Upon examination his BP was 170/80, Pallor+, Systemic examination revealed systolic murmur, bilateral fine crackles in both lungs. He has more than normal arched foot, long fingers, receded hairline but was not a typical case of Marphan syndrome. His foot pulses were normal, no pedal edema, and genital were normal.
Investigation:
Urine- Albumin ++, Ph 5, Sp Gr 1015, WBC/RBC 2-3, 24 hr Urine protein 169mg/day. Blood- Urea 141, Creat 6.2, K 5.2, Sugar 135, Protein 7.9, Alb 2.9, Uric 8.3, Calcium 7.5, Phos 4.4, S Alkaline phos 188 IU, SGOT 18, Bil 0.2, Hb 6, TLC 9300, Poly73%, Lympho 17%,M8%,E2%, Hep B, C, HIV Negative. USG Rt kidney 6.2mm, Lt 6.1mm, increased echo with loss of corticomedullary differentiation, no cysts.

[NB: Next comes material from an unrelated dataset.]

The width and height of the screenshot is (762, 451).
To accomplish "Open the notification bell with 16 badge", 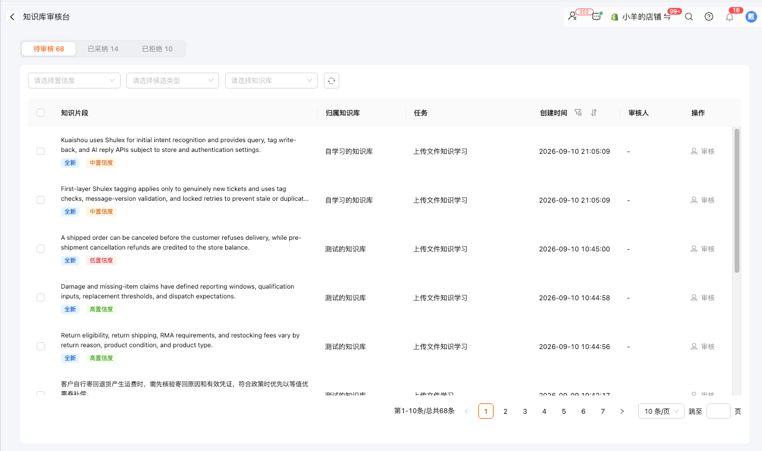I will tap(730, 17).
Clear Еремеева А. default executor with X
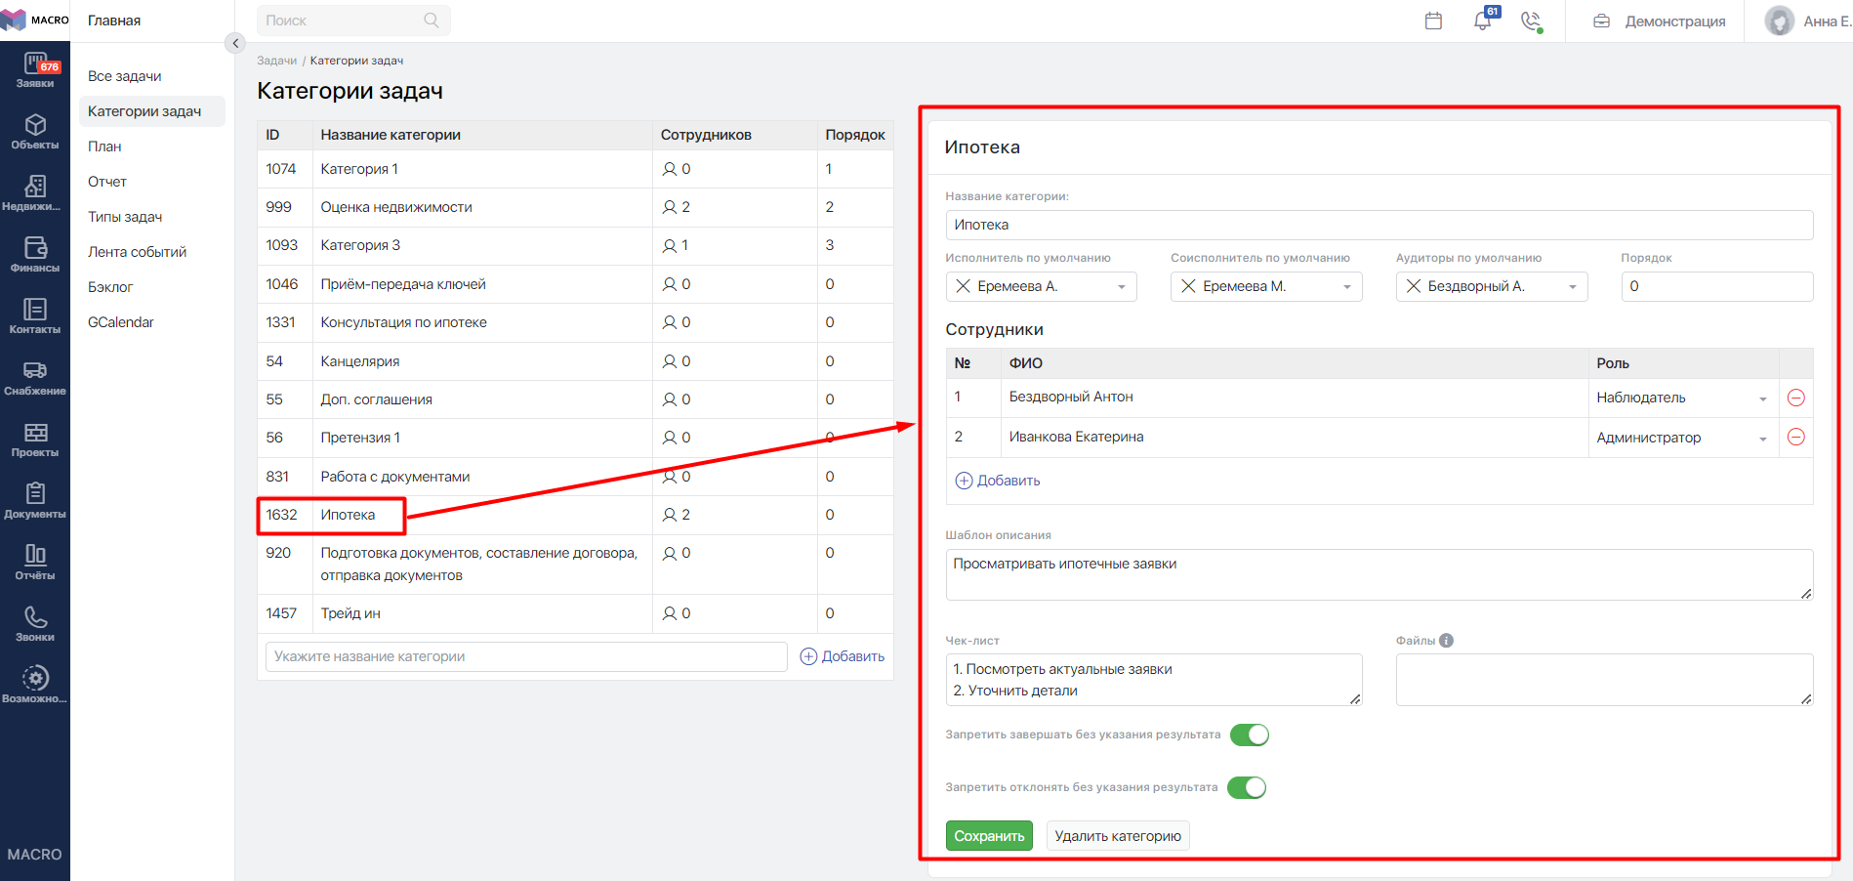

CXR- Mild cardiomegaly Echo- Dilated RA, RV, PA. Large Ostium secondum ASD with left to right flow, no PAH , Normal LV. MRI brain Demyelinating disease involving pontine white matter, internal capsules and corona radiate.
Provisional diagnosis
Chronic tubulointerstitial disease, CKD, ASD, Demyelinating CNS disease, Anemia
Discussion:
In the absence of hypertension till the last stage, absence of edema, bland urine findings and bilateral contracted kidneys, he has chronic interstitial kidney disease. In view of associated congenital involvement of heart, Marphanoid features and and demyelinating CNS disorder, he has unclassified congenital abnormalities of connective tissues (Collagen disorder) probably an X linked recessive disorder. Chromosomal analysis was normal. Genetic studies could not be done on him for lack of facilities
How do I proceed to identify his defect?